_LISTED ENTRIES_

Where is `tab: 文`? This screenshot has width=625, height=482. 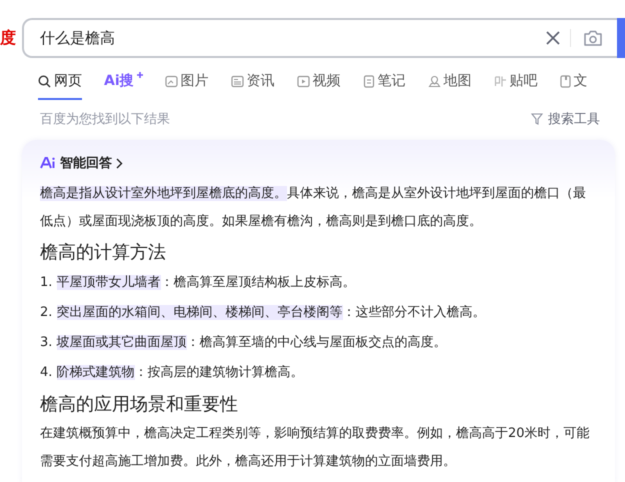
tab: 文 is located at coordinates (574, 84).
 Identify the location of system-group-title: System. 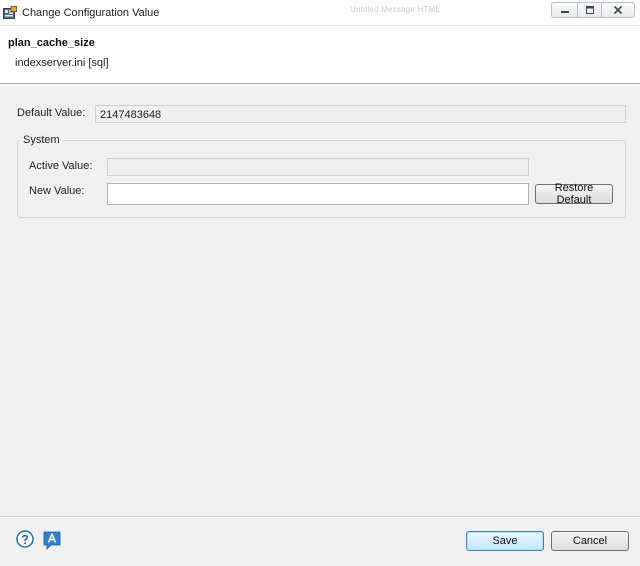
(42, 140).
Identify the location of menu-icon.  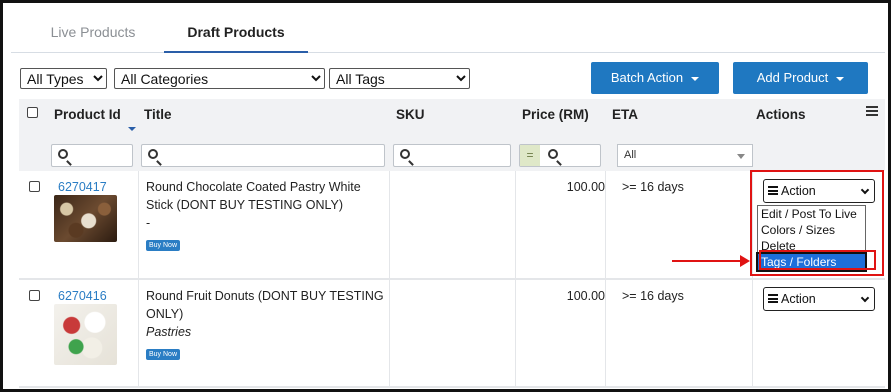
(773, 300).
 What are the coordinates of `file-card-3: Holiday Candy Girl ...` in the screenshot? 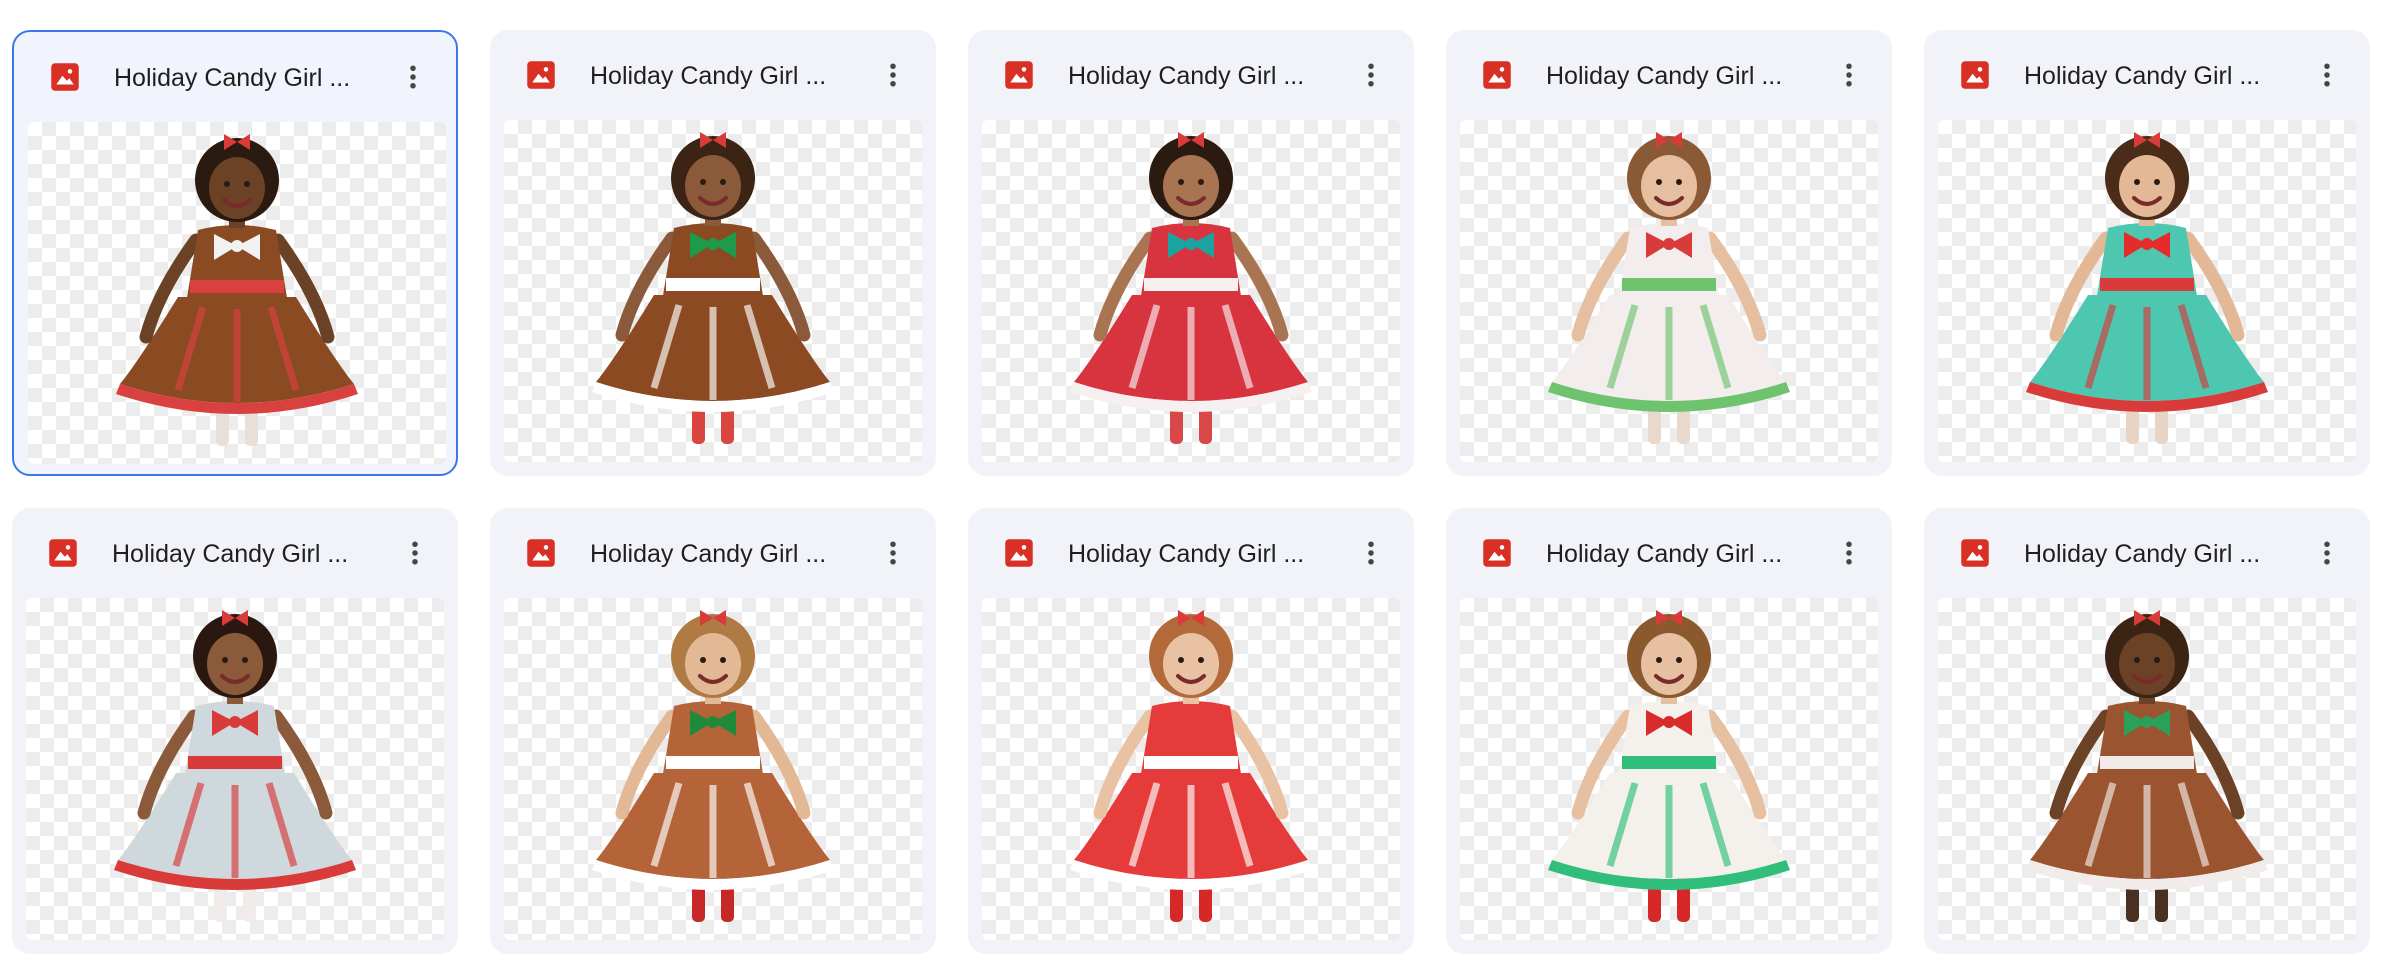 It's located at (1191, 253).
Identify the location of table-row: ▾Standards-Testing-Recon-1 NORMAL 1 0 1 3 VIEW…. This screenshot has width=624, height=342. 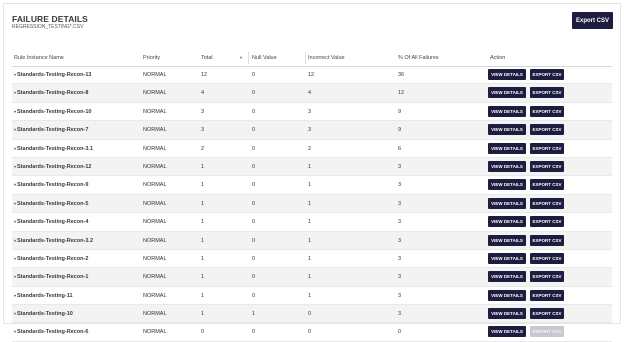
(312, 278).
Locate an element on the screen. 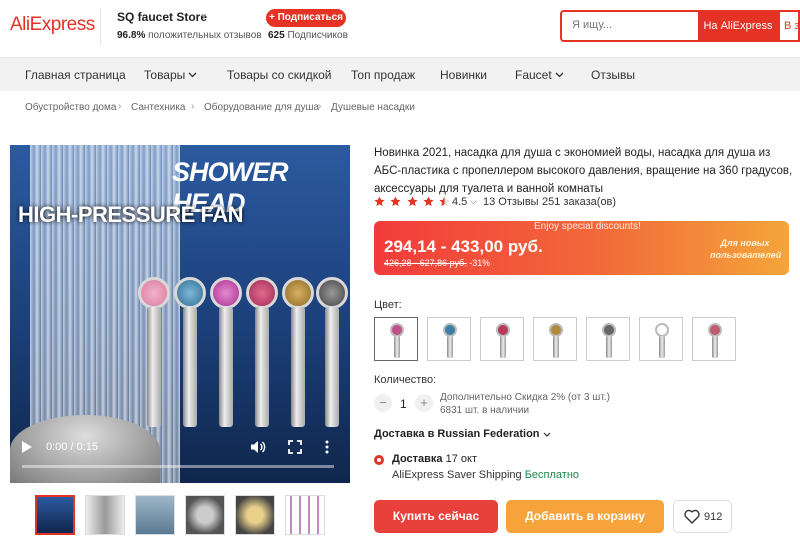 This screenshot has width=800, height=549. delivery-info: Доставка 17 окт is located at coordinates (434, 459).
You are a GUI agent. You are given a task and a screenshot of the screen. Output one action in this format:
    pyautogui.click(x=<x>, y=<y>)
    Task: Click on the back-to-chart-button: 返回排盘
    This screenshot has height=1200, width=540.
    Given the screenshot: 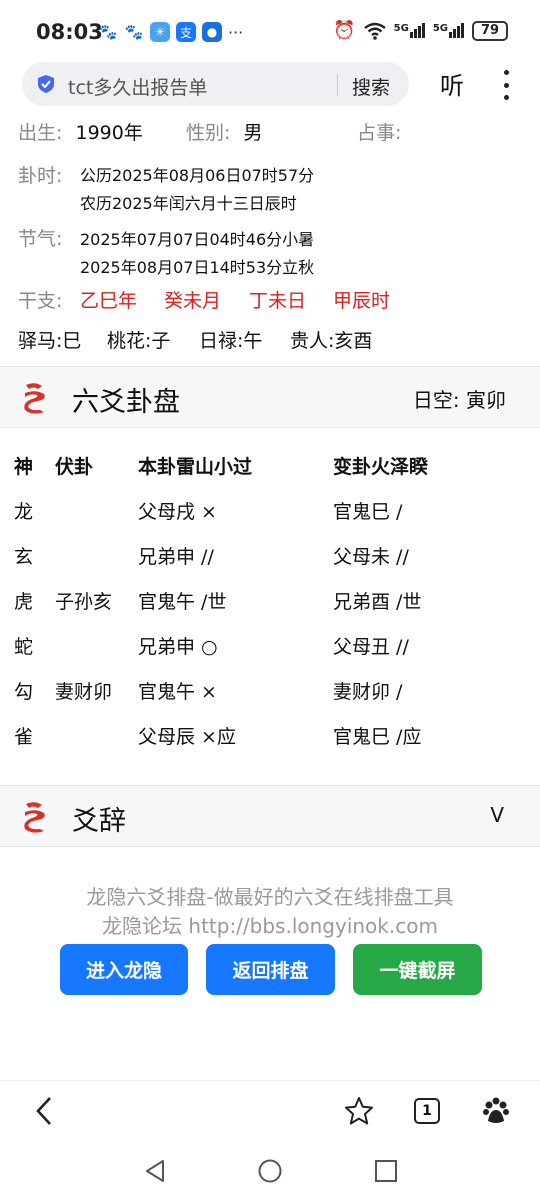 What is the action you would take?
    pyautogui.click(x=270, y=970)
    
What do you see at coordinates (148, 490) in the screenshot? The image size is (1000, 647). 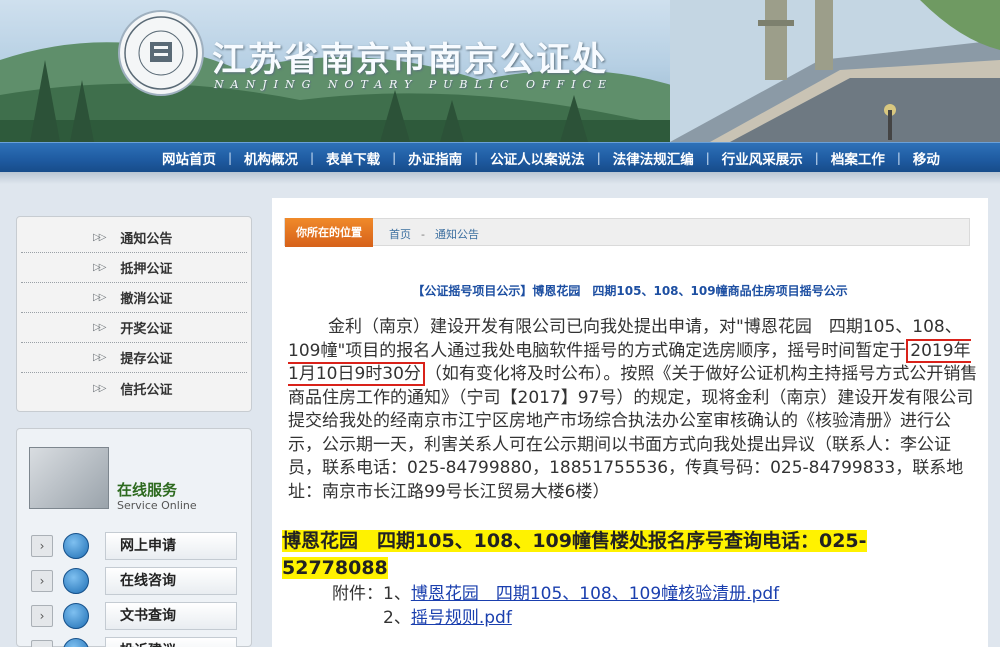 I see `service-title: 在线服务` at bounding box center [148, 490].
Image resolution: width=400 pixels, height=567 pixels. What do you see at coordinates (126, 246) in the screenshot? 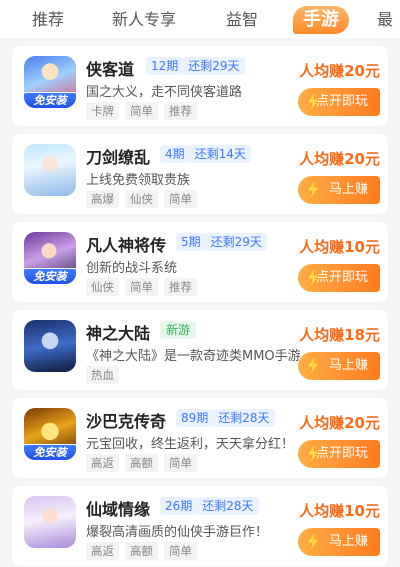
I see `game-name: 凡人神将传` at bounding box center [126, 246].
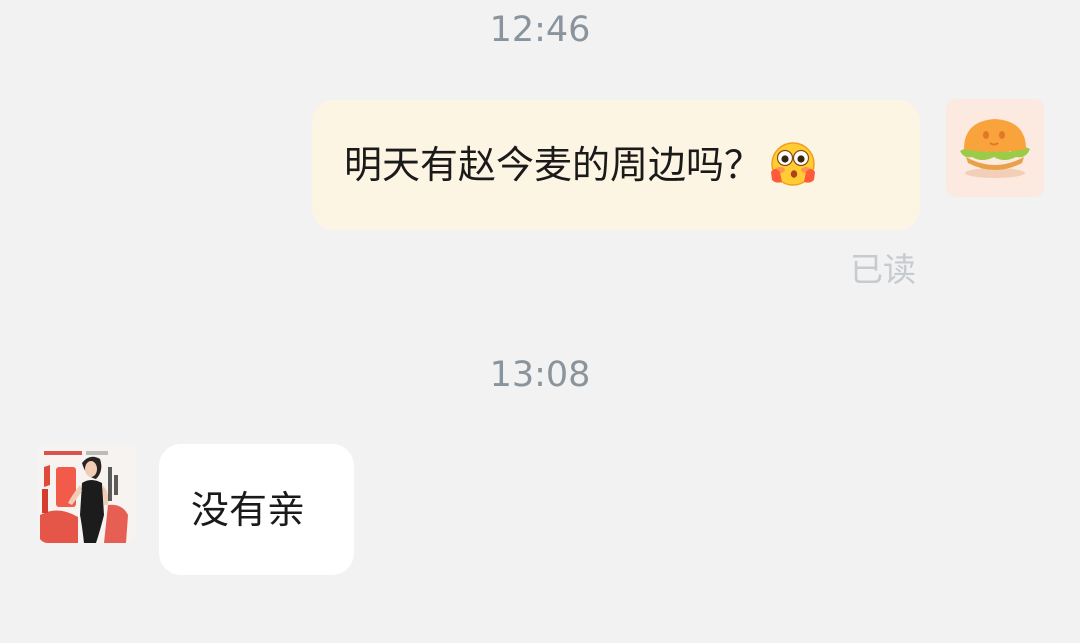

_DIRECTIONS FOR THIS TASK_
Format the lines in the items above, starting at the one containing "You are a GUI" and ending at the one containing "This screenshot has height=1200, width=540.", as a JSON list of strings with one string per line and blank lines omitted.

_OUTPUT FOR THIS TASK_
[
  "You are a GUI agent. You are given a task and a screenshot of the screen. Output one action in this format:",
  "    pyautogui.click(x=<x>, y=<y>)",
  "    Task: Click on the back-to-chart-button: 返回排盘",
  "    This screenshot has height=1200, width=540."
]